Content starts
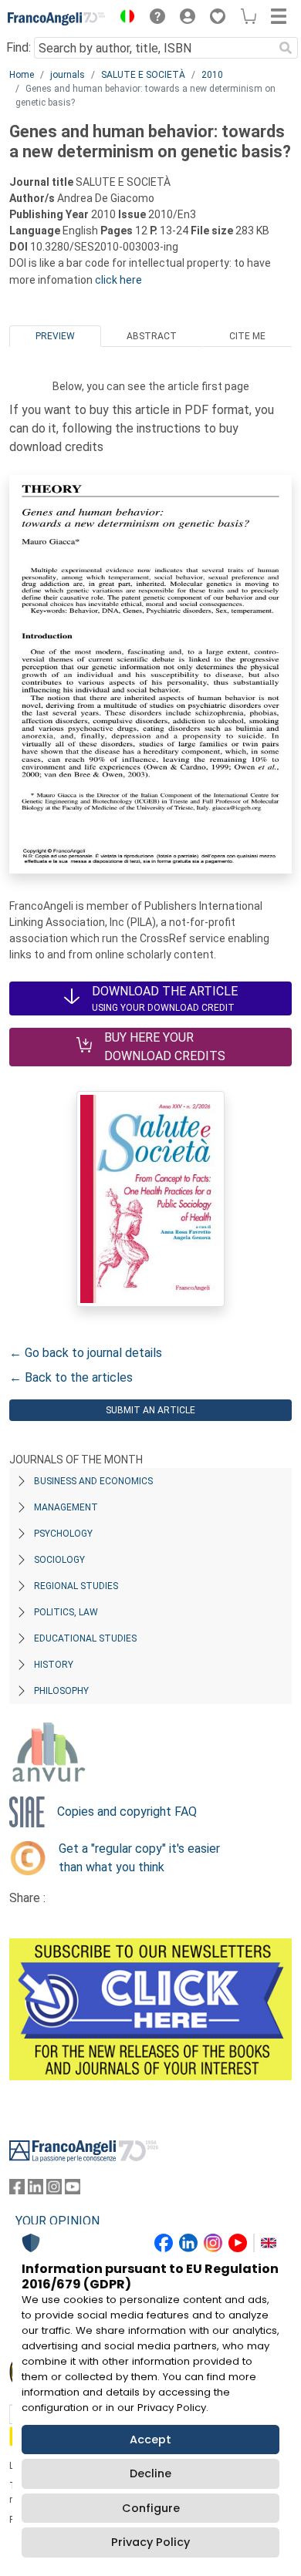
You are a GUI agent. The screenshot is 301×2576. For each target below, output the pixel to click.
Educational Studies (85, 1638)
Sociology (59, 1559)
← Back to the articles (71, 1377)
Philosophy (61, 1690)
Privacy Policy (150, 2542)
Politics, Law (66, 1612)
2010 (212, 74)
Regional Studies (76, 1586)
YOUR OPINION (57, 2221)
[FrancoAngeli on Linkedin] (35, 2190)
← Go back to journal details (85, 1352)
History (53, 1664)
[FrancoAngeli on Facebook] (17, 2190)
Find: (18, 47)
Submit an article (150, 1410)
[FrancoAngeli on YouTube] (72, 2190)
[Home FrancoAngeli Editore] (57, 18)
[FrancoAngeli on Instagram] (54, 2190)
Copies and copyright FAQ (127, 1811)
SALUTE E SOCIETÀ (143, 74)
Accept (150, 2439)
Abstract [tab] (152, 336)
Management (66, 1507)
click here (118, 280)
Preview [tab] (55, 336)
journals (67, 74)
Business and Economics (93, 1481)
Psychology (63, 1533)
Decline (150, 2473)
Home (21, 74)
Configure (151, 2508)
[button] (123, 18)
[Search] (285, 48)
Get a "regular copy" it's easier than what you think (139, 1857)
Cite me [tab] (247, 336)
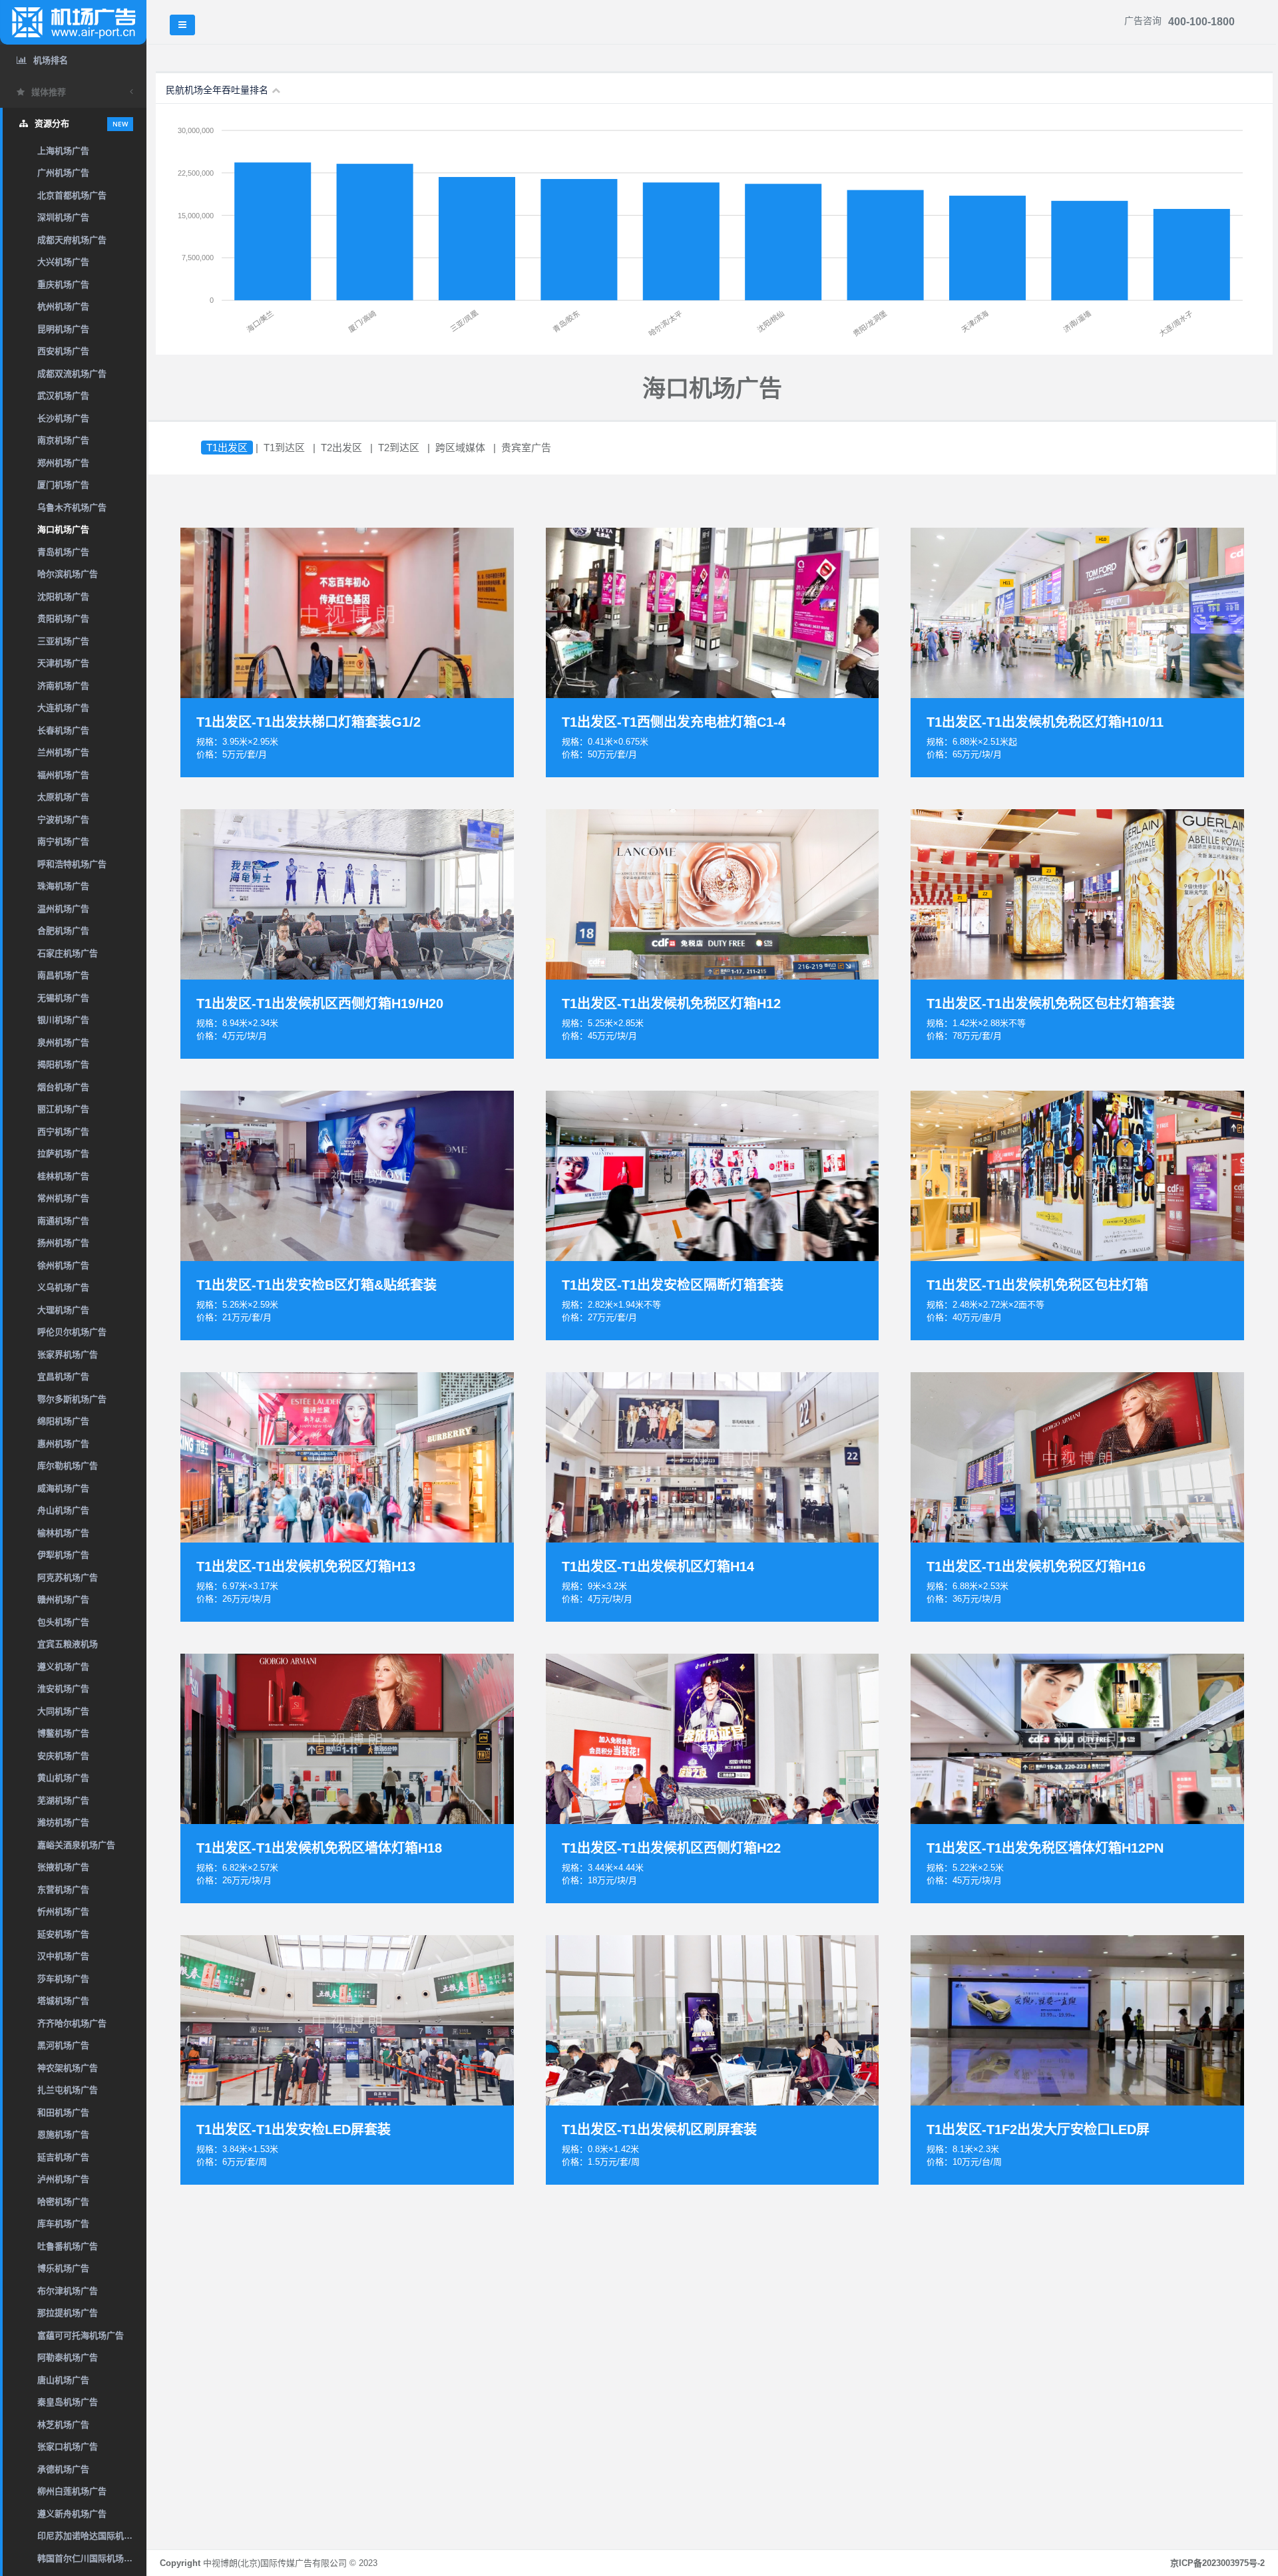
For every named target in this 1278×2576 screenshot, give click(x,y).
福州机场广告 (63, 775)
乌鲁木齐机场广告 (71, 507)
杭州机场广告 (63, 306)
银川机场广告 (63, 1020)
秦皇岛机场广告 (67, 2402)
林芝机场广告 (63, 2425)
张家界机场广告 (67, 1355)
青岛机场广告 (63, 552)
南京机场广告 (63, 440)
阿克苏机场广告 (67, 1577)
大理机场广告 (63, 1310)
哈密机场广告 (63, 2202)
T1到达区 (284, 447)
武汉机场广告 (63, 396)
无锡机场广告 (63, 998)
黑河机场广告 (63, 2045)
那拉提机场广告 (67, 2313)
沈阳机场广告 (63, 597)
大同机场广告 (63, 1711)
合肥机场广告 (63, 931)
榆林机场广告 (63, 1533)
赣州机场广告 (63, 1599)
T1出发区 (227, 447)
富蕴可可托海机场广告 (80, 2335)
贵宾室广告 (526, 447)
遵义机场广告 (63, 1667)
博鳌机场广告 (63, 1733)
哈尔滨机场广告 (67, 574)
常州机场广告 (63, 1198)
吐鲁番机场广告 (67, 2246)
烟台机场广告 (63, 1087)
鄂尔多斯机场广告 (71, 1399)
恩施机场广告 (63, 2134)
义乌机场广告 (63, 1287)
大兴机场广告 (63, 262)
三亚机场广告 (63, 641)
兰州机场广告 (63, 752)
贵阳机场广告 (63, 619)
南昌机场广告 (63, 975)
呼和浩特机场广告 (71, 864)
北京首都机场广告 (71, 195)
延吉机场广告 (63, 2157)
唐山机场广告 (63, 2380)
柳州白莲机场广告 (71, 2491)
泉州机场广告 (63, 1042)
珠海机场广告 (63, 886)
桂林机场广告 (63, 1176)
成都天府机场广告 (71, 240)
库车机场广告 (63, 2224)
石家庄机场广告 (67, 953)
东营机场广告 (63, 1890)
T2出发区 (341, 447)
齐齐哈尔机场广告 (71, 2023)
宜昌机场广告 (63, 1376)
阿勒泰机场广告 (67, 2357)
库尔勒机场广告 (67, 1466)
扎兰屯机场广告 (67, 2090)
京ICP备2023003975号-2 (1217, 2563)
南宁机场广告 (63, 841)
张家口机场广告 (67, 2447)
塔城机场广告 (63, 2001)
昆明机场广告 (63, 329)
Content ends
Only lines holding "target" are wanted; copy all of them from the listing.

• Final answer:
You are a GUI agent. The screenshot is 301×2576. For each target below, output the pixel to click.
For every named target in this 1278×2576 screenshot, give click(x,y).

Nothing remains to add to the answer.